Federal agents raided offices and factories belonging to Gibson Guitar Corporation last week for the second time in two years, seizing documents, computer hard drives, pallets of wood, guitars, and tools. The raid was based on Gibson’s suspected violations of the U.S. Lacey Act, a 111-year-old anti-trafficking statute originally passed to protect wildlife, but more recently expanded to cover wood products with the goal of regulating the importation of endangered plants or animals.
This latest raid on Gibson Guitar Corporation has elicited strong responses in the media, a surprisingly large number of which have nothing to do with guitars, endangered species of wood, or illegal logging.
For example, reactions in the media have ranged from claiming that the raids were made as a spiteful response to donations to specific political parties, while others claim that the raids are a concerted effort of “the Feds” to try and bully small businesses. Whatever political affiliation these reactions are associated with doesn’t matter. What is relevant is that a surprisingly large majority of news stories are missing their chance to report on the real issue—illegal logging and deforestation.
As featured on GreenBlue’s Paper Life Cycle, it is estimated that illegal logging represents 8% to 10% of worldwide wood production. Statistics of illegal logging are difficult to quantify, but some estimates put illegal logging in Indonesia at 90% of all total logging operations, and in the Brazilian Amazon, 60% to 80%.
What is statistically certain, however, is that the United States is the largest consumer of wood products in the world and one of the biggest importers of tropical timber. As illegal logging continues to be an epidemic, solving the problem of illegal logging has much to do with finding solutions here in the U.S.
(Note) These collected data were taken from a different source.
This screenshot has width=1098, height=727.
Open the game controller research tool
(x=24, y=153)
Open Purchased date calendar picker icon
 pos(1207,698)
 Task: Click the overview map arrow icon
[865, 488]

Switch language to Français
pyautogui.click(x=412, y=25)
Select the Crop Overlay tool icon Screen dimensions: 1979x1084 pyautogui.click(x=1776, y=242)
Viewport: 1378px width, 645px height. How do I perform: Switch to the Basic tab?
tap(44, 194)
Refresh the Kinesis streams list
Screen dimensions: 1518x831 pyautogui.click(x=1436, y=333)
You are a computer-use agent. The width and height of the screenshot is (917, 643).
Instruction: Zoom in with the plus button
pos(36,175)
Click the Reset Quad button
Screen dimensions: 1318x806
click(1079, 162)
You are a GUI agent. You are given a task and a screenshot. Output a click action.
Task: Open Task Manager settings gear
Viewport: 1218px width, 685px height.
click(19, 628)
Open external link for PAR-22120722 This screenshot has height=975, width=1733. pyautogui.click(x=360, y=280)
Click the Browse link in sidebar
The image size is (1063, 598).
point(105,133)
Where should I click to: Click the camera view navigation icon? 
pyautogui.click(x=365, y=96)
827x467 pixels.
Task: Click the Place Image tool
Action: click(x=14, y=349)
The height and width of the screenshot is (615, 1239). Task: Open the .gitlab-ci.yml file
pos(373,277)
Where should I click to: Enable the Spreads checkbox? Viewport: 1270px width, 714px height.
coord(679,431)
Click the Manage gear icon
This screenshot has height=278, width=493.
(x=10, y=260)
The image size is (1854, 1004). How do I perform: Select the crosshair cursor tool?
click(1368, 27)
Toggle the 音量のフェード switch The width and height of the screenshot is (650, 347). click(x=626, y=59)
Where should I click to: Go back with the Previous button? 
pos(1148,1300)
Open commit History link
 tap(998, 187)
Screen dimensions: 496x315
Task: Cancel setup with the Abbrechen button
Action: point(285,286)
Illegal logging is cited as one of the primary contributors to deforestation worldwide, causing serious and sometimes irreversible problems such as climate change, biodiversity loss, degradation of soil and water quality, and the lowering of living standards for those who depend on or live in forested regions. To make a huge understatement, there is an enormous amount of work to do to ensure the health and survival of forests and those who depend on them. The Lacey Act is one mechanism in a limited number of tools that we have to enforce anti-trafficking statutes.
For all the discussion about the political aspects of how the Lacey Act may or may not be enforced effectively, it’s important to stay focused on the underlying reasons for banning the import of illegally sourced wood. And furthermore, we need to find solutions on how to address the problem as one of the largest consumers of wood products. Enforcing the Lacey Act fairly is vital to its effectiveness and credibility, but it is unfair and ineffective to bring in unrelated spin to distract from a problem where a lack of attention has already had severe consequences. Ignoring the fight to combat illegal logging and misunderstanding the methods of how we are already doing so will pave a path to, just like the famous Bob Marley song, a Concrete Jungle.